▶ **WORK TO COMPLETE**:
[a] Reproduce word for word the part of the human trafficking passage from "It’s estimated that" to "trafficking go undetected.".
[b] Report every line of the listing that contains the string "Select", matching case exactly.

Human trafficking is a market-driven criminal industry that is based on the principles of supply and demand, like drugs or arms trafficking. Many factors make children and adults vulnerable to human trafficking. However, human trafficking does not exist solely because many people are vulnerable to exploitation. Instead, human trafficking is fuelled by a demand for cheap labours, services, and commercial sex. Human traffickers are those who employ force, fraud, or coercion to victimize others in their desire to profit from the existing demand. To ultimately solve the problem of human trafficking, it is essential to address these demand-driven factors, as well as to alter the overall market incentives of high-profit and low-risk that traffickers currently exploit. Trafficking involves transporting someone into a situation of exploitation. This can include forced labours, marriage, prostitution, and organ removal. These kinds of exploitation are known by a few different names — “human trafficking,” “trafficking of persons,” and “modern slavery” are the ones accepted by the US Department of State

It’s estimated that internationally there are between 20 to 40 million people in modern slavery today. Assessing the full scope of human trafficking is difficult because so many cases often go undetected, something the United Nations refers to as “the hidden figure of crime.” Estimates suggest that, internationally, only about 0.04% of survivors of human trafficking cases are identified, meaning that the vast majority of cases of human trafficking go undetected.

▶ **INPUT ROWS**:

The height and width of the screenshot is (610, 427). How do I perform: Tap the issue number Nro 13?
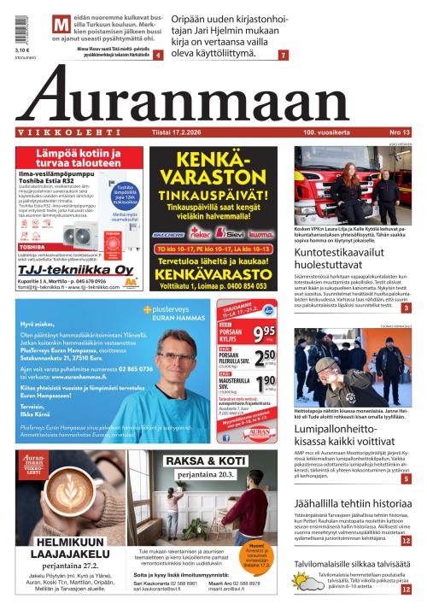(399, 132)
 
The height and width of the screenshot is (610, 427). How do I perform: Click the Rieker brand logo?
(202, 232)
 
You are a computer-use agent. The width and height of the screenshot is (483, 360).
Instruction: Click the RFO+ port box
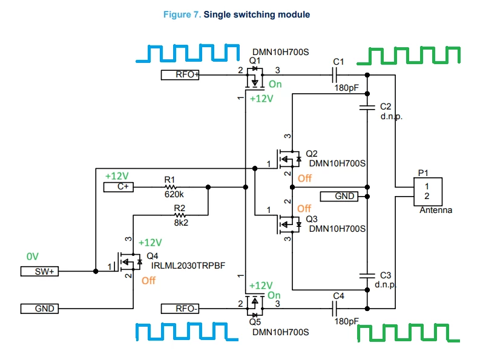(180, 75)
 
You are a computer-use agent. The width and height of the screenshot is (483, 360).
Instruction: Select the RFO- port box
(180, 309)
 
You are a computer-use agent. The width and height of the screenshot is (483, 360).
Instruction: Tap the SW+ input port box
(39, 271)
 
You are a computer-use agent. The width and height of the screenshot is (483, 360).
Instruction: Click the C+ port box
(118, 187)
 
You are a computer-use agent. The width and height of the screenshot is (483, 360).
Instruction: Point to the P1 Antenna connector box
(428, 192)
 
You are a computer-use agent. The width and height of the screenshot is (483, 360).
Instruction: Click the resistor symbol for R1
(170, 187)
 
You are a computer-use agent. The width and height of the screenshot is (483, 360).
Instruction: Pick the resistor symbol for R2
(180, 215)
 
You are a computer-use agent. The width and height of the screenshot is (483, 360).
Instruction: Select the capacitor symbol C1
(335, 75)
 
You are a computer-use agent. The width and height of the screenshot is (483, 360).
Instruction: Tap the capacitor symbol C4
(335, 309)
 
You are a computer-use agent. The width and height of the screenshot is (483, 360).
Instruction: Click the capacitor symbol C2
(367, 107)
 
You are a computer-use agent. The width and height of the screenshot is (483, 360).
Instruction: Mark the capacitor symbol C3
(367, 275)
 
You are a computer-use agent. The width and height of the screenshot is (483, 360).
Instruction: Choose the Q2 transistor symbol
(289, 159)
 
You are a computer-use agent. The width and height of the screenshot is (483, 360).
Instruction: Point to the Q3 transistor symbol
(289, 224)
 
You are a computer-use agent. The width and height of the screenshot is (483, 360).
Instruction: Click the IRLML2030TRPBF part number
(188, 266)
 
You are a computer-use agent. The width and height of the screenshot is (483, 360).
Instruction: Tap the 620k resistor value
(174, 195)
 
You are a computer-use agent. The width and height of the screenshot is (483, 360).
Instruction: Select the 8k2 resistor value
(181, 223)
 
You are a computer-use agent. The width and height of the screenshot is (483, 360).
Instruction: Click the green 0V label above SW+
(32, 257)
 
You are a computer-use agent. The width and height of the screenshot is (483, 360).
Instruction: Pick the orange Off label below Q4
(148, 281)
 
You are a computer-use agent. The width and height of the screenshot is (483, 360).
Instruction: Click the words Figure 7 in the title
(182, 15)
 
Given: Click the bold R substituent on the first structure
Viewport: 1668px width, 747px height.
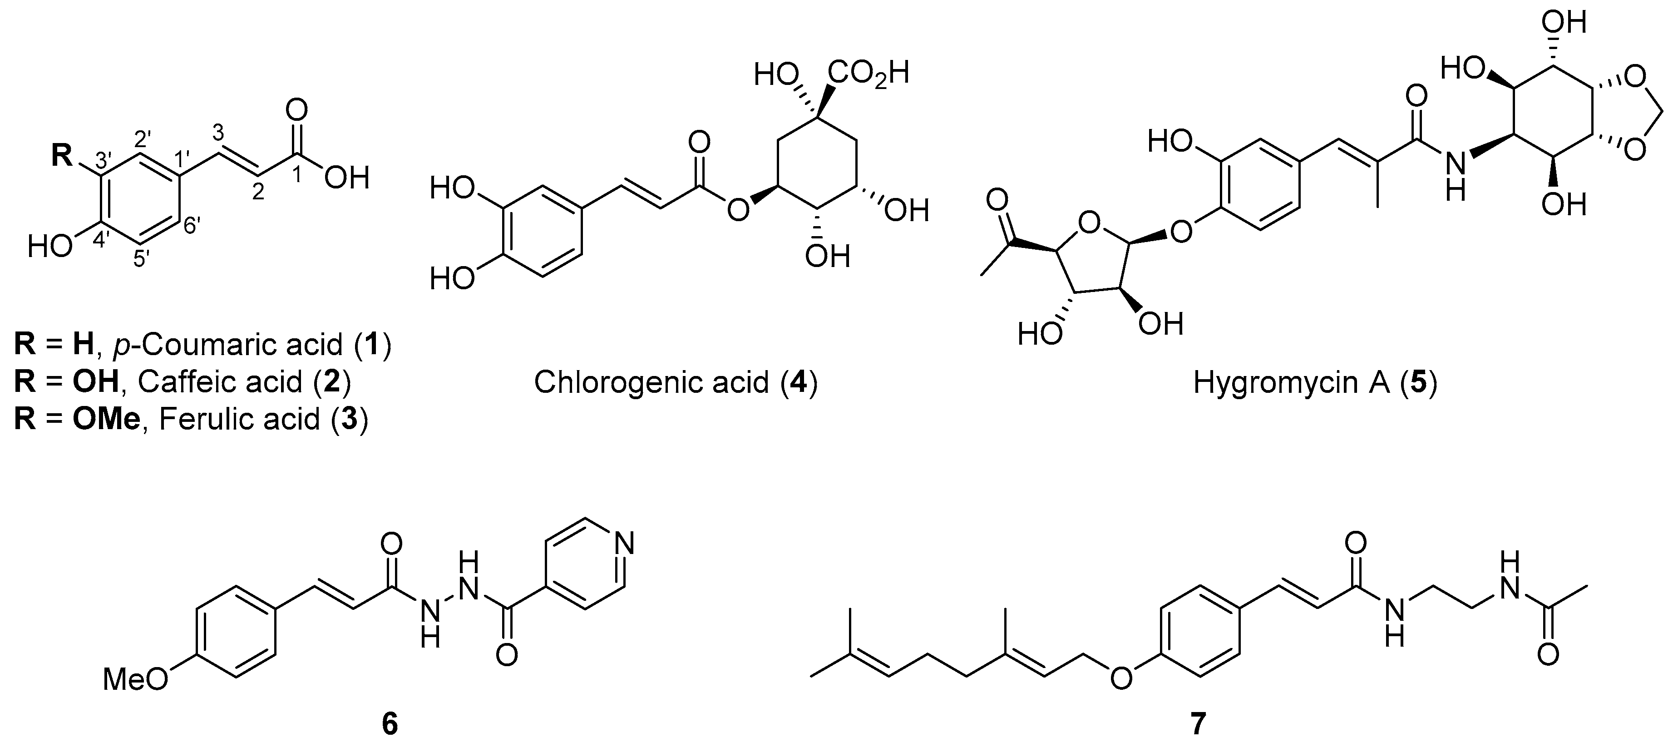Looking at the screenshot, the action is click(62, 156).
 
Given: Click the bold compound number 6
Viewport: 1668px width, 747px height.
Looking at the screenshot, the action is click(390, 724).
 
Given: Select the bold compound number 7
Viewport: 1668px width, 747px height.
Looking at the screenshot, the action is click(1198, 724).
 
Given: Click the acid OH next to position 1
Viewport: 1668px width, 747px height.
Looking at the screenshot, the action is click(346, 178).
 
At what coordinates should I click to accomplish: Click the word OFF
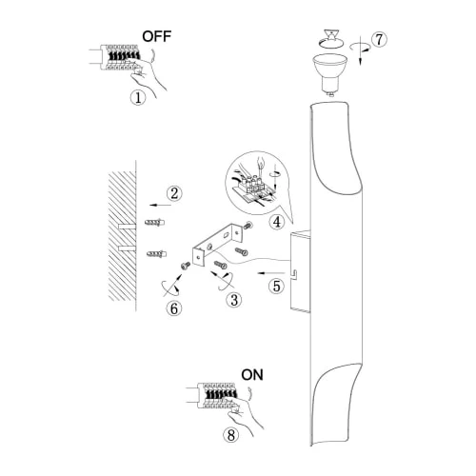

▶ **RESPONSES PER TASK**:
[a]
It’s estimated that internationally there are between 20 to 40 million people in modern slavery today. Assessing the full scope of human trafficking is difficult because so many cases often go undetected, something the United Nations refers to as “the hidden figure of crime.” Estimates suggest that, internationally, only about 0.04% of survivors of human trafficking cases are identified, meaning that the vast majority of cases of human trafficking go undetected.

[b]
Instruction: Select the RFO- port box
Instruction: Select the capacitor symbol C1
Instruction: Select the 8k2 resistor value
Given: Select the bold compound number 7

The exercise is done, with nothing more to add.